Twenty years from now you will be more dissapointed by the things you didn't do than by the ones you did do. So throw off the bowlines. Sail away from the safe harbor. Catch the trade winds in your sails. Explore. Dream. Discover

Wednesday, March 3, 2010

missing cloths and diabetic french toast.

This morning I awoke to what sounded like a dying animal. So I sent my roommate in to see what the heck as going on. Turns out it was the cleaning lady screaming angrily into her cell phone while mopping the floor of the bathroom, which happens to be right next to us. This went on for at least 5 minutes, no joke. Since I was now wide awake, I had no choice but to get up and get on with the day. As usual, in the washroom I hung my washcloth up on a hook on the wall, and proceeded to brush my teeth. I then walked over to the hook and didn't really know how to react when I noticed that my cloth was no longer there... It took a moment to register, as I didn't understand where it could have gone snce it was only the cleaning lady and I in there. I looked over to see her squeegee the mirror, and proceed to wipe the squeegee on my small brown cloth, I stodd there in awe, watching my only washcloth from home be abused by this dirty piece of rubber. I opened my mouth to say something and "uhhhh" came out, as I realized that even if I explained myself and got the washcloth back, I was never going to use it again; and that I really did not want to mess with this biaznatch today. After simply splashing my face with water I walked away, wondering if this was in a way the most comical thing that has happened to me so far. There have been few times when i am in fact speechless; today was most definately one of those times.

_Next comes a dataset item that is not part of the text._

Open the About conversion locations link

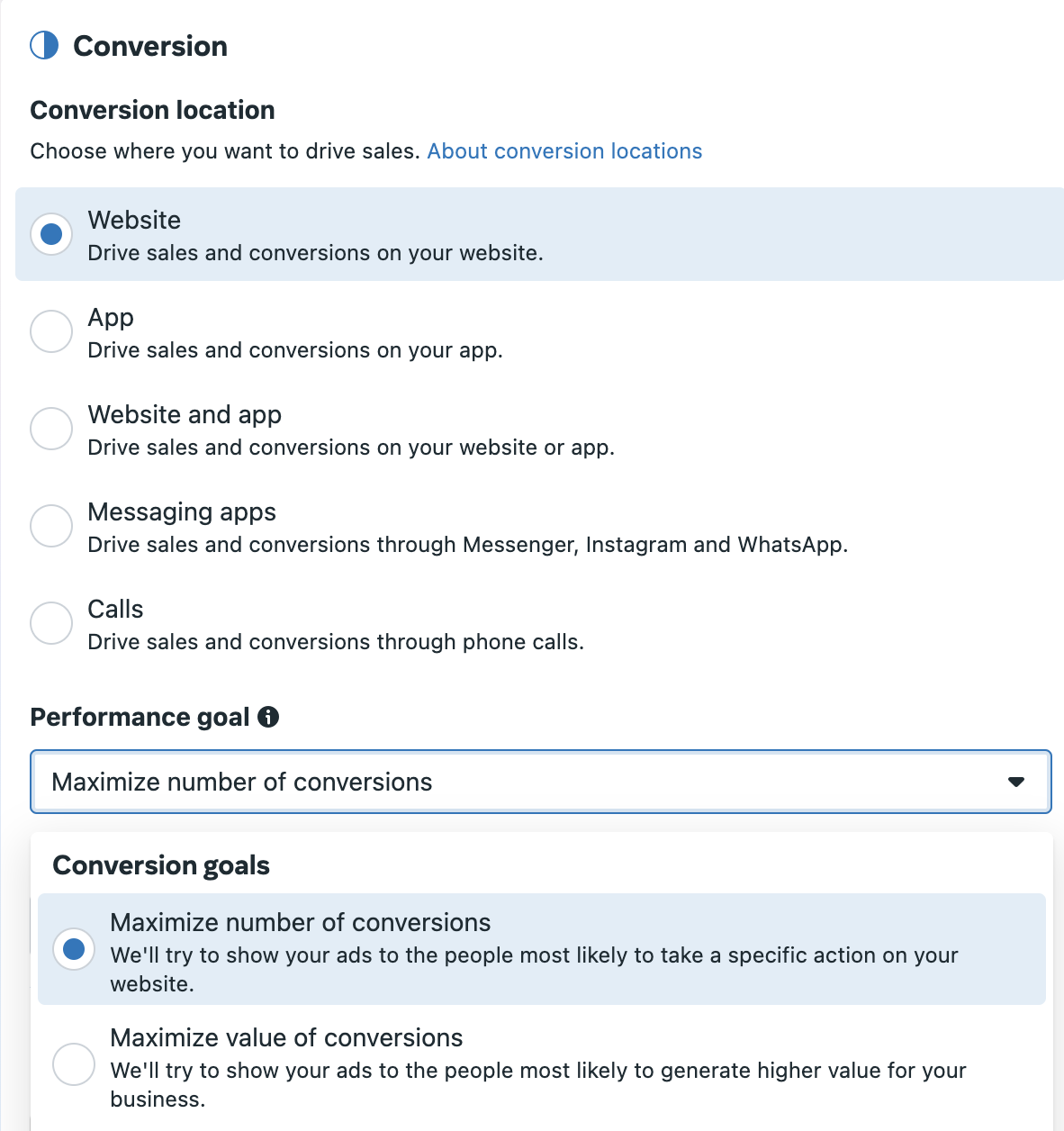(564, 151)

I tackled the day with one sole mission (other than not getting my cloth sniped by the angry cleaning lady)... To have my first diabetic-friendly french toast experience. So we headed up to the cafe, sugar free pb and syrup in hand. When I ordered they told me it was gong to take "a long, long time" (their way of trying to deter me from ordering it)... I told them that it was fine, and that I would wait haha suckkkkers. Apparently I was right, as it was ready in about 2 minutes, jerks. As most of you know, I normally inhale my food; but today I ate that stupid french toast as slowly as possible, hoping it was never going to end. Totally worth the 2 minute wait, and possible reaming-out from my nazi dietician.

I am now packing for Singapore (leaving in 6 hours!), and trying to finish this stupid online test (due to the fact that for a handful of us, the system lost all of our answers after submitting it during the actual test time). Mandarin is in 1 hour but I might opt out in favour of packing for the weekend of craziness haha wooooo. This is all for now, over and out.